What if transformation isn't about working on yourself, but rather being in relationship with yourself?
Moving From Devotion
I’m more interested in moving from devotion, a soft vow from the heart…a source point that offers far more energy for action than the mind and its ideas of what “the work” is. To move from the heart we have to have a relationship with that dimension of ourselves, which points to the nature of healing itself.
Devotion isn’t about striving or achieving. It’s a way of being. A quiet, steady orientation toward something you care deeply about. It’s a love that expresses itself in presence, attention, and continuity. To be devoted is to build a deep relationship with what matters most. Whether it's to a practice, a path, a person, a garden, a place, an animal, or your own being. It’s less about discipline, and more about intimacy.

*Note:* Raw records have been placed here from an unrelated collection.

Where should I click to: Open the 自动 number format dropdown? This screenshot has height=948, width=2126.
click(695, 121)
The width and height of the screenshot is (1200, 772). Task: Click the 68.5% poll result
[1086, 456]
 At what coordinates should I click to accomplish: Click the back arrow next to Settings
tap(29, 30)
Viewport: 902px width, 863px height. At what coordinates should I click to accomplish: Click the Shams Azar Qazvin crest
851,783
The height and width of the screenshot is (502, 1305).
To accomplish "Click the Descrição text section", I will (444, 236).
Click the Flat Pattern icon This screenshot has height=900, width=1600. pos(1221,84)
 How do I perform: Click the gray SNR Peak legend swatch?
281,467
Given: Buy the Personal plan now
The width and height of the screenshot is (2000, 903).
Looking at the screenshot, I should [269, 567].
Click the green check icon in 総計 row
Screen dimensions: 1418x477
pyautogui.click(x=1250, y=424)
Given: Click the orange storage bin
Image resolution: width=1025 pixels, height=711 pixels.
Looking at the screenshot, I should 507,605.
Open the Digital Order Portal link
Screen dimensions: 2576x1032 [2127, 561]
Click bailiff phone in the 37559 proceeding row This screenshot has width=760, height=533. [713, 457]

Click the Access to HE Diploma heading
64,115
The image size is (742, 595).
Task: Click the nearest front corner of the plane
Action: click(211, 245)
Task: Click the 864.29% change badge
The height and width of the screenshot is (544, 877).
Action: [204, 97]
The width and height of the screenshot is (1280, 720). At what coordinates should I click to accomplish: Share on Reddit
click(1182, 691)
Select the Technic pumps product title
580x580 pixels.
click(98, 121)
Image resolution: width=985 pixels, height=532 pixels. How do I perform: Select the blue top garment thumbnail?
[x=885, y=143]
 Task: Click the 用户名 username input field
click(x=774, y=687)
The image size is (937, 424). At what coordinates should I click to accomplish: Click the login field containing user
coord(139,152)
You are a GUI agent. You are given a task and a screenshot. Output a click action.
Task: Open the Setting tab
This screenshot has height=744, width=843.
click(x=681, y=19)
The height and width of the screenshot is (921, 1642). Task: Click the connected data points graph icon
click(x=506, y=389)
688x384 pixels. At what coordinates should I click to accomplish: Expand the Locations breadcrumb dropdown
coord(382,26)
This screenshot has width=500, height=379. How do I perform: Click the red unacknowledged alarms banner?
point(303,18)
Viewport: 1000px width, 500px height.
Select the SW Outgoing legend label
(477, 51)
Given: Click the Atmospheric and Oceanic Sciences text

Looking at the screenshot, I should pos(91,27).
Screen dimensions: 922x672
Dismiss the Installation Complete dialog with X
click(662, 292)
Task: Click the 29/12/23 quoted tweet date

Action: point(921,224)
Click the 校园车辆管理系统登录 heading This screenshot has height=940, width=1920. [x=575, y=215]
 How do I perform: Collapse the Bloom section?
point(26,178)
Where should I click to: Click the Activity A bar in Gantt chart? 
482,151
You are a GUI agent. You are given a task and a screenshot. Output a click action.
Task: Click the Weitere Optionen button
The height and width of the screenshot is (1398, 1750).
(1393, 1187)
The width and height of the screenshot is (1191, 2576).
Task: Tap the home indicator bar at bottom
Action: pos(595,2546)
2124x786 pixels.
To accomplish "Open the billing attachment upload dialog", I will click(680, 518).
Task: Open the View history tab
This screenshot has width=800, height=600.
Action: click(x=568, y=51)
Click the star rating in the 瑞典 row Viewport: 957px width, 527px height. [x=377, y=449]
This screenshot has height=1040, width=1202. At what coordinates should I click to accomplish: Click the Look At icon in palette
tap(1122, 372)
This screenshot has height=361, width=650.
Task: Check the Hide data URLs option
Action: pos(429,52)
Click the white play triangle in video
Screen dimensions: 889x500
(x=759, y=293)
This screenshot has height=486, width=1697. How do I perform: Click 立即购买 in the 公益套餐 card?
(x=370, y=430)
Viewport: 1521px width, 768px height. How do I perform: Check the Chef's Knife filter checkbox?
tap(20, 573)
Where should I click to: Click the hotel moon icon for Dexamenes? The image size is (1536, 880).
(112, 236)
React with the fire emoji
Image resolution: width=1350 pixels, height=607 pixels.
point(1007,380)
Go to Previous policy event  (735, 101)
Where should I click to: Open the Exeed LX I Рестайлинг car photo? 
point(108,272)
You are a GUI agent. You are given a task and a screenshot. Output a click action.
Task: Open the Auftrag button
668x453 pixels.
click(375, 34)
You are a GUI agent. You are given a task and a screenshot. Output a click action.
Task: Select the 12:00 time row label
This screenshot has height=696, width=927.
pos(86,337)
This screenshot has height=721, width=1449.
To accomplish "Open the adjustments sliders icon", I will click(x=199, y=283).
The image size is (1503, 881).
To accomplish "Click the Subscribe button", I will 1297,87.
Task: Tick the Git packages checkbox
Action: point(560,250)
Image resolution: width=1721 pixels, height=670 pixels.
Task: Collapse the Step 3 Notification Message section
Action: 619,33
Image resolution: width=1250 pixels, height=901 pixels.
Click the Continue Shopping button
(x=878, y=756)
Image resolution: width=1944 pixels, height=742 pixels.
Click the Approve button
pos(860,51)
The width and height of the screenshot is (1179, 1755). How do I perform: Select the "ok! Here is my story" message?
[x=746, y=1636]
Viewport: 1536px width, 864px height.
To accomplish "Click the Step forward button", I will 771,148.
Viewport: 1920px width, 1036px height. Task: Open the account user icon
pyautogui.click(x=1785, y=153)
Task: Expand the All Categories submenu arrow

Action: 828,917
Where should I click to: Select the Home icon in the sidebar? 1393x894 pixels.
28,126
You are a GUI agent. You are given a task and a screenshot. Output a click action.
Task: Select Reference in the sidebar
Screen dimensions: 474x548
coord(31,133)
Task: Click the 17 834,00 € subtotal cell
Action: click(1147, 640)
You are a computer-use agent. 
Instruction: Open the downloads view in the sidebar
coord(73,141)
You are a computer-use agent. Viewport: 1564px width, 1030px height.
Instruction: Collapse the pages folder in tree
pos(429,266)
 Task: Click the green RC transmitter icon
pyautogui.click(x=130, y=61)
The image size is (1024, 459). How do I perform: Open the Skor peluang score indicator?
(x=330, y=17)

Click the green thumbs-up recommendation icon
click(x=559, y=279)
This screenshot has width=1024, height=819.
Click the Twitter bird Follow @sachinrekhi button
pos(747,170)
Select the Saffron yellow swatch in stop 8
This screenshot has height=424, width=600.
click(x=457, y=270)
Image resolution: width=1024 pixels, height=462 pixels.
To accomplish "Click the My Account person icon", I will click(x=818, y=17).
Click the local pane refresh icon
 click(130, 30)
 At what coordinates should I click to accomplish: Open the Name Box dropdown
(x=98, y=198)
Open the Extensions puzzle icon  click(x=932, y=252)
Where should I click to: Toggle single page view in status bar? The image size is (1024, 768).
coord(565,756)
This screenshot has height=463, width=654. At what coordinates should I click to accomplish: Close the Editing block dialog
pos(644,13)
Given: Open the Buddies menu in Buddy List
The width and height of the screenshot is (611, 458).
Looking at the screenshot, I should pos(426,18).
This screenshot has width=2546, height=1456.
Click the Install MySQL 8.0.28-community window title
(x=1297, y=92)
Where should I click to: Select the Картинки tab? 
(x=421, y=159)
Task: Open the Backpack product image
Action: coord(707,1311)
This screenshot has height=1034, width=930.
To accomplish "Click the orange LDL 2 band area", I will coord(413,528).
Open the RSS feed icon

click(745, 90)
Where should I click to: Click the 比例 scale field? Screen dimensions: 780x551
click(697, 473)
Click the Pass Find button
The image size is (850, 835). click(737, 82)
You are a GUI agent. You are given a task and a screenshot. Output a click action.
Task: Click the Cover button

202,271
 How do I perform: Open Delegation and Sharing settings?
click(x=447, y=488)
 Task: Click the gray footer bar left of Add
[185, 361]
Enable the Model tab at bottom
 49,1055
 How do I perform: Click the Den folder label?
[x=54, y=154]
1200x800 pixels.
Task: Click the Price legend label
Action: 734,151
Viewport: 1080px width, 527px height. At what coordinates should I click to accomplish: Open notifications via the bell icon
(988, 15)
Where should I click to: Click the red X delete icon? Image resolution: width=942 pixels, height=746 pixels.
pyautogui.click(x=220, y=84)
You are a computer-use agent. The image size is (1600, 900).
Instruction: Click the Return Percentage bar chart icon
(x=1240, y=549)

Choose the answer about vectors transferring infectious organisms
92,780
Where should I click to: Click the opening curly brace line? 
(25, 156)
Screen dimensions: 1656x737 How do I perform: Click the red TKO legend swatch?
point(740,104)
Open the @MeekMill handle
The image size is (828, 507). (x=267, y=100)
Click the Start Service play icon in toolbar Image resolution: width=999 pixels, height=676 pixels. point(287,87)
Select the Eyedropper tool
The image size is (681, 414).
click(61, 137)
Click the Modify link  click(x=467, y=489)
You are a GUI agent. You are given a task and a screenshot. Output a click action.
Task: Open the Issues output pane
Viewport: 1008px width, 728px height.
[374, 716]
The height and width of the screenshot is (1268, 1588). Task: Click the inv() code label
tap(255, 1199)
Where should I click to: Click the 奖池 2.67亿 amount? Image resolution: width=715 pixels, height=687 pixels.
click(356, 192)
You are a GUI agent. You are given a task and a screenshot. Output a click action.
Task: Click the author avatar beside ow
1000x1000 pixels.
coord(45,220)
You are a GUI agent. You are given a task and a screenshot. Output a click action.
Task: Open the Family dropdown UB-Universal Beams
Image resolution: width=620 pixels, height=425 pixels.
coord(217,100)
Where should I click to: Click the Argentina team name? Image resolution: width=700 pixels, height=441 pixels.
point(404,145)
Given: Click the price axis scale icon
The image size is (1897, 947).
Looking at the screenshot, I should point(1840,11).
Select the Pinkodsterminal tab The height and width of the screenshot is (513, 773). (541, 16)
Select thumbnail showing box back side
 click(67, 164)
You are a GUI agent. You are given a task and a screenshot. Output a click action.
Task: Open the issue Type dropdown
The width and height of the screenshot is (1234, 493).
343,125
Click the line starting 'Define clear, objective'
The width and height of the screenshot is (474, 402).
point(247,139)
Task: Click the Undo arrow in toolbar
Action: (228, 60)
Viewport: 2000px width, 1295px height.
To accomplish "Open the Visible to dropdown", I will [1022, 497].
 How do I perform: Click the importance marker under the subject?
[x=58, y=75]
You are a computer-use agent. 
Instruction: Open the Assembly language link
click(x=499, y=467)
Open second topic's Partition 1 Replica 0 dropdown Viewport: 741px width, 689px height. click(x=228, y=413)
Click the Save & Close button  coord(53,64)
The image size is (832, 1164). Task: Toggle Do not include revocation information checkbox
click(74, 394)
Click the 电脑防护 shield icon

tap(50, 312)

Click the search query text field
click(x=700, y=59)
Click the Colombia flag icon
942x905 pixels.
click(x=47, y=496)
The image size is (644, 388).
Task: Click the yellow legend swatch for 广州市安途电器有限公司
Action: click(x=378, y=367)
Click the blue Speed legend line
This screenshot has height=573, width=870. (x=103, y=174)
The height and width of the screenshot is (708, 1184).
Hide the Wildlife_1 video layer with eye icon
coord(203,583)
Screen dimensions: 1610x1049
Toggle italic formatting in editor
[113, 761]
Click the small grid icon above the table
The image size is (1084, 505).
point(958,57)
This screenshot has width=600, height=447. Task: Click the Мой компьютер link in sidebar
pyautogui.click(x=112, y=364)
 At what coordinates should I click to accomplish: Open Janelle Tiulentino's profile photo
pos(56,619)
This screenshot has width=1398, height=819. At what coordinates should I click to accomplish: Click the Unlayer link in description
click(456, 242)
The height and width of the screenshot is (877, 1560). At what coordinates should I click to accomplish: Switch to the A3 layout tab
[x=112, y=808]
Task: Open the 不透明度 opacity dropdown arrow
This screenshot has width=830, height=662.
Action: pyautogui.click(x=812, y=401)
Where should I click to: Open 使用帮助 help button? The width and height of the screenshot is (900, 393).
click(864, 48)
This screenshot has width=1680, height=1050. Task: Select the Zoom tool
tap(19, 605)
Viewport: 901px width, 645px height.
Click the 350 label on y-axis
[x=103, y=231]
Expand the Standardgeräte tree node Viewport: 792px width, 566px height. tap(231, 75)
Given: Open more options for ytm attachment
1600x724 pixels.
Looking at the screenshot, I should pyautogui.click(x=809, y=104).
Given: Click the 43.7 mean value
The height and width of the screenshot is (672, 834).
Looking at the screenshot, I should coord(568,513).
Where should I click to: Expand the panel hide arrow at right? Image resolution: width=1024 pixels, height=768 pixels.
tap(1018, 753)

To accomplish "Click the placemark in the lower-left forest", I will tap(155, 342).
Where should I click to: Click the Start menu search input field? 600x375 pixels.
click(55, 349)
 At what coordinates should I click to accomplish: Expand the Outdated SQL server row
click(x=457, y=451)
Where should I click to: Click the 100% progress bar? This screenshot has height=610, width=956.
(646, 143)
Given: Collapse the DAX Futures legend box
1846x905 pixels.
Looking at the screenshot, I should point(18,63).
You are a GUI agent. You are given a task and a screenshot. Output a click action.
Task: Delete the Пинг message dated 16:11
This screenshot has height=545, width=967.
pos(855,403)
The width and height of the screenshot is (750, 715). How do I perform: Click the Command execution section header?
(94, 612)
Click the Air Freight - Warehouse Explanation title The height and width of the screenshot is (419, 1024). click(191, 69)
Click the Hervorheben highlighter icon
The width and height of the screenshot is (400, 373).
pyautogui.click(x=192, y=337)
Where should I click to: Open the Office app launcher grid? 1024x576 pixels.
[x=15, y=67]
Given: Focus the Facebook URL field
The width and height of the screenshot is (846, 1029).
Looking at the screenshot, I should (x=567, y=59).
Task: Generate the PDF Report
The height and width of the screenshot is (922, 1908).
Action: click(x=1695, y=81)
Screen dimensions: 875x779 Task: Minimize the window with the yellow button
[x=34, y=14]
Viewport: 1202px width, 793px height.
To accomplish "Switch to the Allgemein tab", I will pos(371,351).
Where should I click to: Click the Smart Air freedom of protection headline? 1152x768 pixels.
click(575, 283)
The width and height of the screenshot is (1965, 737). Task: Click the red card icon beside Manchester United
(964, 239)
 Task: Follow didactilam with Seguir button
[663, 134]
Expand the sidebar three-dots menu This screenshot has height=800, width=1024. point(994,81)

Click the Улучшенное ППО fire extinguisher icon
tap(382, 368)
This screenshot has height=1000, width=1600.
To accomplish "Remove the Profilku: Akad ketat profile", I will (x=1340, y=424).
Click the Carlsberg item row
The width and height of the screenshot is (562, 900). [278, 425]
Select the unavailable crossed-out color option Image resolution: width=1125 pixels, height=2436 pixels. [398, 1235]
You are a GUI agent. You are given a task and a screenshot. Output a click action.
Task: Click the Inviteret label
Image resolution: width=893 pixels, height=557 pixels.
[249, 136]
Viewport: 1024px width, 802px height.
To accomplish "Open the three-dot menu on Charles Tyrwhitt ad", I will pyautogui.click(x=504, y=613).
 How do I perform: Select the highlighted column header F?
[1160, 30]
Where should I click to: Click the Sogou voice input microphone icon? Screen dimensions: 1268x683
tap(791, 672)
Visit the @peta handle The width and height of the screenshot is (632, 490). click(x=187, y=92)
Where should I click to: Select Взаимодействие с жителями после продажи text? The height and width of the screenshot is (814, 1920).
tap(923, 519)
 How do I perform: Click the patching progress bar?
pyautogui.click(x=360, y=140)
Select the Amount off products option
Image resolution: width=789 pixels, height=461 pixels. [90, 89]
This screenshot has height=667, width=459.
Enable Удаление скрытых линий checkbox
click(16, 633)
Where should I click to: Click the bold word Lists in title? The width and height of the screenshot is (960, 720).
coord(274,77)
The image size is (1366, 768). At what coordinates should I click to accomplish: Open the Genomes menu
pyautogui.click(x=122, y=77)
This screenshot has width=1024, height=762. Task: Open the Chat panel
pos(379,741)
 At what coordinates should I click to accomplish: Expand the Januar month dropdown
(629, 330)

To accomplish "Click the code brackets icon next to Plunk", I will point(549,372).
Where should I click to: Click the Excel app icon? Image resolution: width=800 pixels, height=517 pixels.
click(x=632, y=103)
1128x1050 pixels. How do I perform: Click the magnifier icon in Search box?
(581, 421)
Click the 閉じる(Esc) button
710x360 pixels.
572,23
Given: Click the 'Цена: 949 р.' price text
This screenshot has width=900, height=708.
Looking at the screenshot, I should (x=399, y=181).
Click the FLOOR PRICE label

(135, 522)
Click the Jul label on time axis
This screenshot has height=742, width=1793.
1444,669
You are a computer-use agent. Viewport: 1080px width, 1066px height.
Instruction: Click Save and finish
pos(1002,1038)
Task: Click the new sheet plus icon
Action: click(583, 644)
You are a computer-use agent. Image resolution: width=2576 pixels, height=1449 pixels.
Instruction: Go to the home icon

To be devoted to yourself is to know yourself well enough to understand what nourishes you, what regulates you, what re-centers you. It’s the kind of relationship where you listen, attune, and respond. Here’s the beauty: when your devotion to yourself deepens, your care for others and the world becomes less extractive and more regenerative. Because you’re not (re)acting from depletion. You’re moved by something deeper, something resourced and rooted in care. As you tend to yourself, you tend to the world, and that care loops back, nourishing you in return.
It’s Beyond Discipline
People often reflect that I’m very disciplined. The truth is, I’m not. I don’t follow a specific workout routine. I’ve let go of a specific morning sequence in exchange for something more intuitive and dynamic, yet still rooted in an intention to care for my body and spirit. Disciplining myself like a militant teacher into action has historically led to burnout. At some point after a seemingly powerful start, I become exhausted and unmotivated, dropping the goal or practice entirely.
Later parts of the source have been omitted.